Imitan a los Cero con el mismo entusiasmo con el que en el Madrid de la
movida se imitaba a Sex Pistols o a The Clash. 091, ese número,
ya no es de la Policía. Es el número telefónico personal
del rock, del puro sentimiento. La poesía de José Ignacio
G. Lapido es brutal, certera, llega al corazón.
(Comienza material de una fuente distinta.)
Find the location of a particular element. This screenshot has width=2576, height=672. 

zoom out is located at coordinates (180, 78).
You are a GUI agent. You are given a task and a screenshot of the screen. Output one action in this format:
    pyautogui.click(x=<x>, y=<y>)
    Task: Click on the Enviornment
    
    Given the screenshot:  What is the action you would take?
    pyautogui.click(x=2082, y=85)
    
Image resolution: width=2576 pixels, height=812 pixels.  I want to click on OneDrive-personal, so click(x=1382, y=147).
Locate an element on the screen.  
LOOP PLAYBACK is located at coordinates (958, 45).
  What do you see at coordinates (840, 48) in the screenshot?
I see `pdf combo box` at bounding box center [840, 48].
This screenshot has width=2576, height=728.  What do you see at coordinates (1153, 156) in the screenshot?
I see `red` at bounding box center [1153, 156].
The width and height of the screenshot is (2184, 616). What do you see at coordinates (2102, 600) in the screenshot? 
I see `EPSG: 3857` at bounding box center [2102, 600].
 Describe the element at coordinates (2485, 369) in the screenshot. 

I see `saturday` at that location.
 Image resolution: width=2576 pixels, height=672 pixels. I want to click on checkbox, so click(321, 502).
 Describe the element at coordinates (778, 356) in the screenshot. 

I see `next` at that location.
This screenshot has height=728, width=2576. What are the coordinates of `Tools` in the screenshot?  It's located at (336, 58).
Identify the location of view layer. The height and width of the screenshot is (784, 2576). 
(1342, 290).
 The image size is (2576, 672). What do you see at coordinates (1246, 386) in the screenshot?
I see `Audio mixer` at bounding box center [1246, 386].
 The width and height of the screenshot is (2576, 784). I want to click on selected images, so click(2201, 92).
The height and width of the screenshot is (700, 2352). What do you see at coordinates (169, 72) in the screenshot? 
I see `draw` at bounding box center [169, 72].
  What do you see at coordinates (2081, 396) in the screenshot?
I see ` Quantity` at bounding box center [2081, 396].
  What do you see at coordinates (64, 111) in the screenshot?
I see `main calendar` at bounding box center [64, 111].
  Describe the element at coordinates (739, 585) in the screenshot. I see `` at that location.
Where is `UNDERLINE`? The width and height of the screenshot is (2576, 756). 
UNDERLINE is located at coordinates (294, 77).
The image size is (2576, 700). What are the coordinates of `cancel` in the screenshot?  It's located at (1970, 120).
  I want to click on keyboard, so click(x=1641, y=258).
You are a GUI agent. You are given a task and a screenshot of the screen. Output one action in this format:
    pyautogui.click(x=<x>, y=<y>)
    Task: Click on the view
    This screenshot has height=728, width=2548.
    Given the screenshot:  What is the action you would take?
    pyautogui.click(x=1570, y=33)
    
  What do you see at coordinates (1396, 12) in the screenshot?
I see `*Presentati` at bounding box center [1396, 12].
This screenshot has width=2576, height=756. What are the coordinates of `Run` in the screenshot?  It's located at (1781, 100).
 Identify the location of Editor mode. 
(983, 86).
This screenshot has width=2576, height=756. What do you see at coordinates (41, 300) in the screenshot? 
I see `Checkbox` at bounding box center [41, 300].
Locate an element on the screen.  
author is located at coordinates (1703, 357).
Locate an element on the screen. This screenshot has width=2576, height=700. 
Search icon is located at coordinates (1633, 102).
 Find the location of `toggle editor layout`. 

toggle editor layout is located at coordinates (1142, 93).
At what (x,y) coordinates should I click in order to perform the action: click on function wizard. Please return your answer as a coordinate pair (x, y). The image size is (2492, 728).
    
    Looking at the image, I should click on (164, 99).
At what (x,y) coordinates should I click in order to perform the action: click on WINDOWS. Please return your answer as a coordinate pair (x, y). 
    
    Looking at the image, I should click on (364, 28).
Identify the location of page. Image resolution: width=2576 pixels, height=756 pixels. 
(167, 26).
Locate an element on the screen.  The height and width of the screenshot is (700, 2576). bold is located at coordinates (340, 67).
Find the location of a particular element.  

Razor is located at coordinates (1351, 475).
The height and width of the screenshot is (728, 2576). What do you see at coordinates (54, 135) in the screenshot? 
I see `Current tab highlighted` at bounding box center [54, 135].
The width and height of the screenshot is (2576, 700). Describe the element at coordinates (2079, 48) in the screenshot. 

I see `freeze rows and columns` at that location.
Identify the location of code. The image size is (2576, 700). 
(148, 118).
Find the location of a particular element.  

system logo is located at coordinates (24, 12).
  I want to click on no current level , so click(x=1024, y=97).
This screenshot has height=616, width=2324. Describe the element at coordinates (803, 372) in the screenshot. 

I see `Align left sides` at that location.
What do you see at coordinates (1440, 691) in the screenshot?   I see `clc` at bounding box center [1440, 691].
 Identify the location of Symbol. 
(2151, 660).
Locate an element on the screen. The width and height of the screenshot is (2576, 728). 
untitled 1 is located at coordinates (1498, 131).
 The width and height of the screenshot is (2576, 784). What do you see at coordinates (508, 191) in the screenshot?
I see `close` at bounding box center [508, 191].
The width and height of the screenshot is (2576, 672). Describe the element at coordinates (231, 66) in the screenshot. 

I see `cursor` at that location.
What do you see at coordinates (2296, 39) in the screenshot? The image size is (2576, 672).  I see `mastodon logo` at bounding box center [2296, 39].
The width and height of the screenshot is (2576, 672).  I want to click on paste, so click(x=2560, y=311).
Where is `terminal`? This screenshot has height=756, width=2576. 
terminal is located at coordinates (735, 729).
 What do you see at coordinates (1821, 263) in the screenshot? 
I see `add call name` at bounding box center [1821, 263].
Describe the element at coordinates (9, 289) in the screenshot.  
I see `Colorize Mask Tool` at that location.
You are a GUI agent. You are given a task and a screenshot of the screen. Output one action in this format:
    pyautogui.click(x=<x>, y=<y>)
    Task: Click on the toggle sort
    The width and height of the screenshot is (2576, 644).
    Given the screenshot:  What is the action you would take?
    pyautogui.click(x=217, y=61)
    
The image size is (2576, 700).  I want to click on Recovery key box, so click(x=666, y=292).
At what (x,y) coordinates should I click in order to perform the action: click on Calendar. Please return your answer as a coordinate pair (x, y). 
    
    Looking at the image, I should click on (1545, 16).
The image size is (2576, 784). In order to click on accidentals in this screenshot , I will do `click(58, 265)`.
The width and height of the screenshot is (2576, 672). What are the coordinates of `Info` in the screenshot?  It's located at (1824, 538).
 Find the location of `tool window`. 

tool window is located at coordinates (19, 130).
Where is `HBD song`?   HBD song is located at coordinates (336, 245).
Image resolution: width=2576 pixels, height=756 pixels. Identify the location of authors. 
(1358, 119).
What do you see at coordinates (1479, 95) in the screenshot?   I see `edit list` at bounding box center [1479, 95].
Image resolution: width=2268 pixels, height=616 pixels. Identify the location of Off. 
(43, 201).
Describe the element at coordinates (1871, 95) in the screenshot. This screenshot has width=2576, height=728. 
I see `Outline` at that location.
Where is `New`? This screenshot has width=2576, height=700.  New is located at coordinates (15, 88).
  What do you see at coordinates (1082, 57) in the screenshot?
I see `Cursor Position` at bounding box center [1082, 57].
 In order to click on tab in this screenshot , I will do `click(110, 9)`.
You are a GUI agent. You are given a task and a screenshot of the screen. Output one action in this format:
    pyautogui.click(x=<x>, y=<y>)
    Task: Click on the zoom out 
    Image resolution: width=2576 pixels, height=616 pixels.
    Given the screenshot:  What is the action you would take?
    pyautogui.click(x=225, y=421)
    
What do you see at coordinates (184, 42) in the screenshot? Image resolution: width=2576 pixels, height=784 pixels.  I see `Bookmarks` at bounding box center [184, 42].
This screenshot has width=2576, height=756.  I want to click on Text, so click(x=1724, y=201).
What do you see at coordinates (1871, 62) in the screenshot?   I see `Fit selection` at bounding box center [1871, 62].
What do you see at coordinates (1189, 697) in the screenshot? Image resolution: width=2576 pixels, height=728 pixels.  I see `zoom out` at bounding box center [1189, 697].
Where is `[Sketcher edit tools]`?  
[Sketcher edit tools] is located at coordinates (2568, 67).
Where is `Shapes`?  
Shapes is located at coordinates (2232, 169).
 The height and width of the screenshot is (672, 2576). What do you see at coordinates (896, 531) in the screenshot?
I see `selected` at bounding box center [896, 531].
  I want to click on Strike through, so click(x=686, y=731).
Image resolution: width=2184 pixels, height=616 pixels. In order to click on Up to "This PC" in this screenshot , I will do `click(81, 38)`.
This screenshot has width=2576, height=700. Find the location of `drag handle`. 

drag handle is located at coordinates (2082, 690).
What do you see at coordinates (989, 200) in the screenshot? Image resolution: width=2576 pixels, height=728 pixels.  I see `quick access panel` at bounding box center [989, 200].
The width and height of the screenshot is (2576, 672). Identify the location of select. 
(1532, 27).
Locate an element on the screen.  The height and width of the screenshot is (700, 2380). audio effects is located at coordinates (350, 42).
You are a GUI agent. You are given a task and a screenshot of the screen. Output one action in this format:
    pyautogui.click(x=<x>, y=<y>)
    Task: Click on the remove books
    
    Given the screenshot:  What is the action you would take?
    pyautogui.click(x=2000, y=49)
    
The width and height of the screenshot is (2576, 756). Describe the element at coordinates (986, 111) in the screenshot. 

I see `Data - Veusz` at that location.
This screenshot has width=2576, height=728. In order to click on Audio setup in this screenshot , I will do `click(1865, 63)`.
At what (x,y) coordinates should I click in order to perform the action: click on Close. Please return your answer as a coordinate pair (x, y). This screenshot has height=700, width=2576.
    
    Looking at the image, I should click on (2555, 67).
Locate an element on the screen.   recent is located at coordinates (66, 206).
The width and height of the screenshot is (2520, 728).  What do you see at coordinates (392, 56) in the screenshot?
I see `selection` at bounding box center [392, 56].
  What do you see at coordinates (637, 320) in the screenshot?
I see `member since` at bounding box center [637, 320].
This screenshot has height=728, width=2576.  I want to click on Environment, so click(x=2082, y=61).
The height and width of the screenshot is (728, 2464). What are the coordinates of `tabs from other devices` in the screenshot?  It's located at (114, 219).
Es poesía
lúcida. El directo del grupo es demencial. La electricidad que siempre
dispararon desde el escenario no tiene límites. Si hubieran sido
simplemente de Madrid hoy se estaría hablando del mejor grupo pop
español . El problema es que eran de Granada, de Andalucía.
Podremos estar en desacuerdo en muchísimas cosas, pero al César
hay que darle lo que es del César. Y 091 son el César. Hace
seis años, en el último concierto que dio TNT en Granada,
con José Antonio García, el mismo y magnífico cantante
que siempre compartimos, José Ignacio G. Lapido se acercó
a los camerinos y me dijo: "Jesús, ha sido el mejor concierto que
he visto en mi vida. El único de mi vida que me ha hecho saltar".
Del mismo modo, esta vez me toca a mí reconocerle cosas a mi eterno
amigo y rival: José Ignacio: has hecho las mejores canciones que
he escuchado, canciones que yo siempre habría querido haber hecho.
No dejes de hacerlas nunca.
Y es que,
cuando se pierde a un rival, se pierde a un amigo.